I'm gonna cry . Last night we grazed behind the barn no panicking that he could t see her. Today the BO Son turned out and gues who he was with . Back to square one. I pulled her out and put her back with the mares and he had a frantic attack.
Screaming and running the fence line. It's one thing to be buddy sour but this is ridiculous. I don't know what is going on in his head!?! He can see her. He doesn't pay one attention to me won't even go in his stall to cool down cuz he knows hell have to take his eyes off her and pushes and pulls me so he cn see her.
He didn't get to eat cu completely sweated out again. I don't know if I should move stalls too cuz soon as she's in he just peaks over ad stalks her. She could care less about him.
Put your foot down that he is not turned out with this mare. Carry on. Horses develop fixations and friendships. They learn to cope with them. Just keep your normal routine with the horse and let it pass. They are not robots. They have feelings! Just minimize his exposure to his object of obsession and keep on truckin'.
I'd keep them separated as much as possible.

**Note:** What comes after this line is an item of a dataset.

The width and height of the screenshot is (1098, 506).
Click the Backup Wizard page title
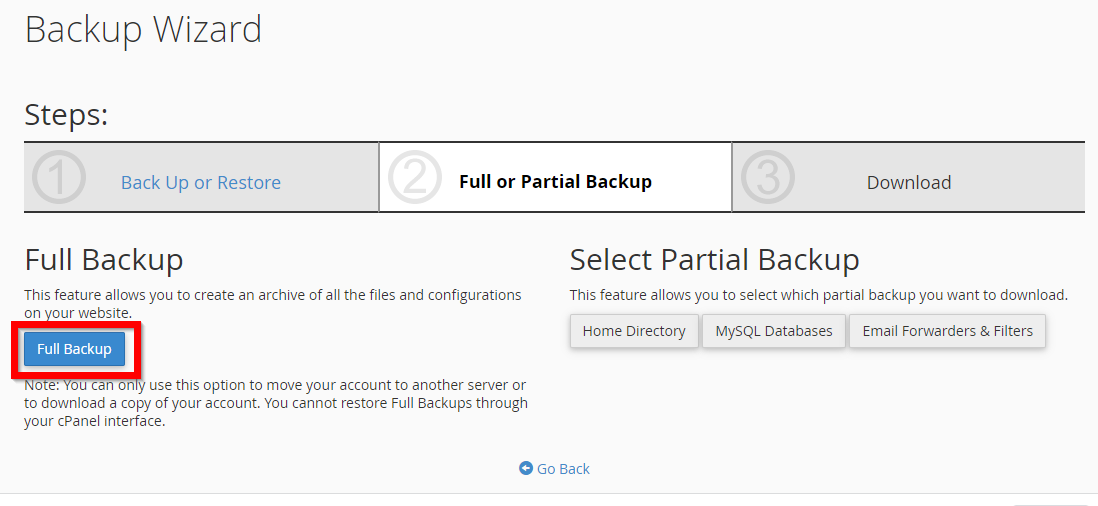[144, 30]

I had to go through the lovesick frantic panic last year with my mare and young gelding. Only it was very mutual, with BOTH of them running, screaming, and being obnoxious. Complete separation was the key; they could see each other, but had a paddock between them so there was no direct contact. Their stalls were side-by-side, and at first riding/working with one made the other one stupid. But, like Deltawave said, they got over it. It took maybe a month, but they learned that the other one WOULD come back. I learned to just ignore the silliness, resigned myself to dirty stalls with poop flung everywhere, and it eventually got better.
It was largely driven by my mare's hormones...when she was in season, they were absolutely awful. Once she was pregnant (I bred her this spring), they both became a lot more stable. I was able to turn them out together, and they enjoyed each other's company without going bananas when I rode the gelding. But...any time you put them on a trailer together, they get super attached again; I recently moved to a new farm, and had to go through the "weaning" process again (no turnout together, kept the gelding in a stall by himself half the day). After a week, they were happily independent again. Horses WILL learn to cope, you just have to be brave enough to watch them run, throw a fit, get sweaty, destroy their stall, etc. Be patient, be firm but don't lose your temper.
To SaratogaTB: Every horse is different, but if it was my horse, I'd put him out with the other five geldings. Two geldings and one mare can be a setup for a fight... one gelding inevitably gets possessive of His Girl and it leaves the other one the odd man out. I turned my guy out, a month off the track, with a group of 8 geldings and he was fine. He got plenty of exercise and it was good for him socially: he didn't bond with just One Friend, and there were elder leaders to keep the peace. Of course it depends on the horses involved, you might have a troublemaker who picks fights and eats blankets.
“A clever person solves a problem. A wise person avoids it.”